When I was a little girl growing up in Puerto Rico, I dreamed of telling stories and had so many that lived inside of me, and others that still do. I’d scribble in notebooks, pretending to be Lois Lane, never imagining that my life’s plot twist wouldn’t just happen on the page, it would happen in real life.
For years, journalism was my identity. I worked at places like The Miami Herald and covered everything from breaking news to entertainment, chasing the next byline with the kind of adrenaline only a newsroom can give you. But behind the scenes, life was complicated. Newspaper layoffs came and went like seasons. The industry I loved changed rapidly, and like many of us, I scrambled to stay afloat. I took remote full-time gigs, like my job as Senior Web Editor at J-14 Magazine, working long hours for a New York-based media company while barely leaving my home.
It paid the bills, but as a journalist, sadly, I never got a single raise. I loved journalism, but the job really took a lot of strength, long hours and the stress was immeasurable. But I thought it was all I could do and was, even though I had other passions that lived inside of me.
But one day, my husband Sebastian came home to find me in tears, hunched over my laptop, exhausted. He looked at me and gently asked, “Why don’t you just try teaching full-time? I see you being a high school teacher. You light up when you talk about it and when you teach college classes.”
I had taught since 2008, I’d taken adjunct roles at colleges, squeezing in lectures between editorial deadlines. I never saw it as a career. But that moment, something shifted. I applied for a high school teaching job on a whim, not thinking it would go anywhere. That was in 2015. I haven’t looked back since.
What started as a reluctant leap turned into the most fulfilling chapter of my life.
In 2022, I was named Teacher of the Year at Boca Raton Community High School. I cried the minute I got home and told Sebastian. Not because I needed the recognition, but because I never thought I’d be recognized for something I once resisted. Teaching didn’t just become my job but became my purpose.
And yet, I never gave up storytelling. I still freelance. I write for magazines. I cover pop culture and travel. I mentor young journalists. I even earned a full scholarship to study at Oxford, a door that opened not just because of my writing, but because I said yes to something new.
Now I stand in classrooms full of teenagers and college students at UF and FAU, sharing stories, not just from books or articles, but from my own life. I tell them how writing got me through heartbreak. How reading helped me dream bigger. How being laid off more than once taught me to keep going. That being a teacher doesn’t mean you stop being anything else. You can be a writer. An editor. A creative. A fighter. All at once.
In my classroom, lessons on syntax and narrative arc often lead to bigger conversations, many about growth, resilience, risk. And I’ve learned that the best lessons don’t always come from textbooks. They come from real life. From failed interviews. From rejection letters. From trips abroad. From crying on your living room floor and still waking up the next day to try again.
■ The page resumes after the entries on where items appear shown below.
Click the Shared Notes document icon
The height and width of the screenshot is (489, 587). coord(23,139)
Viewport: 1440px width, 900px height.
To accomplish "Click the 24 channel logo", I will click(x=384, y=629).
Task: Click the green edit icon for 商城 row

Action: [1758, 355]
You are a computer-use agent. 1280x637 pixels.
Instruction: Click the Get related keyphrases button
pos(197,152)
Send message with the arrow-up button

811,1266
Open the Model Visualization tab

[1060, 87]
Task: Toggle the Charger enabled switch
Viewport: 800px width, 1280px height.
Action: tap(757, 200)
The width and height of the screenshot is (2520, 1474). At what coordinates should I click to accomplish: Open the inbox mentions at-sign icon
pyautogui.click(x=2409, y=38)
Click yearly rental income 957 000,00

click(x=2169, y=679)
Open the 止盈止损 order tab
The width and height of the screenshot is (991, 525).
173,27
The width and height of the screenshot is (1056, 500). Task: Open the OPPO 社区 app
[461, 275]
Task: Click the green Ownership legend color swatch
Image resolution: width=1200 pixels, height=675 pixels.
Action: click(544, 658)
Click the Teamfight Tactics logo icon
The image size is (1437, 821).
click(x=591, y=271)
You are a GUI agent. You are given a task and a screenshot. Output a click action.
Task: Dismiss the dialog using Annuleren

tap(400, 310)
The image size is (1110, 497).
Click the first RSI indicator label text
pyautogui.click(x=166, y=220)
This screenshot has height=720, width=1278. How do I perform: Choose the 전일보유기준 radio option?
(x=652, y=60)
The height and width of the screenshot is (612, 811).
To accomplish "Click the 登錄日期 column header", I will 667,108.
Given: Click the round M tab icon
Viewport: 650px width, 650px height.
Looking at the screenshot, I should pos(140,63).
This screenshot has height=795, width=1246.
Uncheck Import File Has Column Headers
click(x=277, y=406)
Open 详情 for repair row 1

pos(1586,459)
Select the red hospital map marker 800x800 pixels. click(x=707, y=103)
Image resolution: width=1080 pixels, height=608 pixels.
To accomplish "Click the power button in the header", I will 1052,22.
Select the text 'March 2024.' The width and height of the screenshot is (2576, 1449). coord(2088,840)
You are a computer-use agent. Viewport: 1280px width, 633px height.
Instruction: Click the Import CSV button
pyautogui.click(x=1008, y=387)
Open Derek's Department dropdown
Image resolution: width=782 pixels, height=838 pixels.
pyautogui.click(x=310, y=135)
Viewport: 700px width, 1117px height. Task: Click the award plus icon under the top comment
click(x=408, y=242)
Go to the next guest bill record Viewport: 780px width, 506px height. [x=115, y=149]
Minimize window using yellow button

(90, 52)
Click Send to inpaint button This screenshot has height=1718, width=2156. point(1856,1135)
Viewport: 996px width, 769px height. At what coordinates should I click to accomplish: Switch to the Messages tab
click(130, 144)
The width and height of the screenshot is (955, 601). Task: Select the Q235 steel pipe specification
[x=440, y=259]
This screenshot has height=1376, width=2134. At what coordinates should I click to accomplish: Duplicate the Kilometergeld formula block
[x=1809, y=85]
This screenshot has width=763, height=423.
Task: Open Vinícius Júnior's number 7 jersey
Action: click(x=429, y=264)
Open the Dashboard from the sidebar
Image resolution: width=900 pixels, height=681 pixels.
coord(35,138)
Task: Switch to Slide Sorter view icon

I share all of that with my students. Not because I want them to see me as perfect, but because I want them to see that it’s okay to evolve. That you’re allowed to pivot. That your first dream might lead you to your true calling.
It’s easy to think careers are linear. They’re not. Some of the best teachers I know were once in film, tech, publishing, fashion. And many still are. What we do outside the classroom breathes life into what we bring into it. I am a better teacher because I’m still a journalist. I’m still telling stories, and more importantly, I’m helping others find theirs.
So, if you're in a season of change, wondering if it’s too late to begin again, let me tell you: it’s not. Life is full of surprising detours that lead you exactly where you're meant to be.
For me, that place is standing in front of a classroom, arms open, voice strong, reminding every student that their story matters, and it’s just getting started.